In summary, the two U.S. patents achieve yields and levels of purification inferior to those in the French patent. To the extent that very high levels of purity, higher than those described in the French patent, are achieved, these are accomplished using amounts of metal which are not specified.
To the extent that the complementary means of the three patents make it possible to achieve purification coefficients which are higher than those deduced from the partition coefficients, the part played by the complementary means must be considered. In the French patent, the purified metal is in the form of a compact mass of large crystals containing no, or virtually no, liquid. In contrast, it is stated in U.S. Pat. No. 4,221,590 on the one hand that the deposit of crystals is facilitated by the action of the rammer member which breaks up the massive formations of crystals and, on the other hand, that heating the bottom of the container prevents the liquid phase from congealing on the lower portion thereof.

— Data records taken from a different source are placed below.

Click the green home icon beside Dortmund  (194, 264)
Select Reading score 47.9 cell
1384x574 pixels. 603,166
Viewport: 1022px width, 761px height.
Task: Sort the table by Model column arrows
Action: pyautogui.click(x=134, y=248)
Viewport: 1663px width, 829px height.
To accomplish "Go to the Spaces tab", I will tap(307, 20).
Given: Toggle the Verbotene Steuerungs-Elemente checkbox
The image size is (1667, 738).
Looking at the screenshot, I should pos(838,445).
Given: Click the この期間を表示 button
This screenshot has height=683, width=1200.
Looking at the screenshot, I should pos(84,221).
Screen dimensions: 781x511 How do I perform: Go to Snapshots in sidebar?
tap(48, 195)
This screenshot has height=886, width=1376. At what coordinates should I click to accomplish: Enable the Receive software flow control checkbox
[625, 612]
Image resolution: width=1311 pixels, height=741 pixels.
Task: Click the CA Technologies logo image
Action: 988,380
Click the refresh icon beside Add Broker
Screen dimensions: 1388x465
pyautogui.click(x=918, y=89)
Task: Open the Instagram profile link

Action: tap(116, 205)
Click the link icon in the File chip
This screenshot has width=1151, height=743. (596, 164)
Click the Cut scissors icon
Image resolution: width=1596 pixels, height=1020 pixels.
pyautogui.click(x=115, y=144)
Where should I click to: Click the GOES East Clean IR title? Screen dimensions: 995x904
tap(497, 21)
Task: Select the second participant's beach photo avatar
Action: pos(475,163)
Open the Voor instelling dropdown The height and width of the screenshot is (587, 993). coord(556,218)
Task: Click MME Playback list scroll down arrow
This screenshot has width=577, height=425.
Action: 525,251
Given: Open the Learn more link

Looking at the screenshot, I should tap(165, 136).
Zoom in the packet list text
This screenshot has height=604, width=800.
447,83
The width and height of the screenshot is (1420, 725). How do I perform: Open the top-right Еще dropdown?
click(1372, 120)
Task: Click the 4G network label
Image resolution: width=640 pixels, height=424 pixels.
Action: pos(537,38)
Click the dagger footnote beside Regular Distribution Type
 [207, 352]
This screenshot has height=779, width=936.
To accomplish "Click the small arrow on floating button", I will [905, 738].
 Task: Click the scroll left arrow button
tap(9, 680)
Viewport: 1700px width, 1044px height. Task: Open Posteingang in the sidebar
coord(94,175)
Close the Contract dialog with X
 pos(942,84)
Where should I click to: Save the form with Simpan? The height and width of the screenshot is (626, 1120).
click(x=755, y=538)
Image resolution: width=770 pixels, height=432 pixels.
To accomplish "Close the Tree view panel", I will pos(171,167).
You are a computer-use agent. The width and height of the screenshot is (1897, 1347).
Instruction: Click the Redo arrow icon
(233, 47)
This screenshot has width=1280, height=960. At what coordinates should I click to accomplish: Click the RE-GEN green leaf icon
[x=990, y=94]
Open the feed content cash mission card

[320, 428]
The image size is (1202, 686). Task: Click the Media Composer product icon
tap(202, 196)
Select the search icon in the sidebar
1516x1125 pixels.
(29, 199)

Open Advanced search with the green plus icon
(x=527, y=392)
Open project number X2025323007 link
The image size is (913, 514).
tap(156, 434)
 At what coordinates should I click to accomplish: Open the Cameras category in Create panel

These are details which show that that process involves avoiding the formation of a solid, compact mass and in contrast maintains the presence of an intimate mixture of liquid and crystal.
Therefore, in the two processes concerned, operation is effected using purified masses which are very different in constitution; in the French patent, the mass used is virtually solid and compact, whereas in the U.S. patent the mass used is an intimate and non-compact mixture of solid and liquid.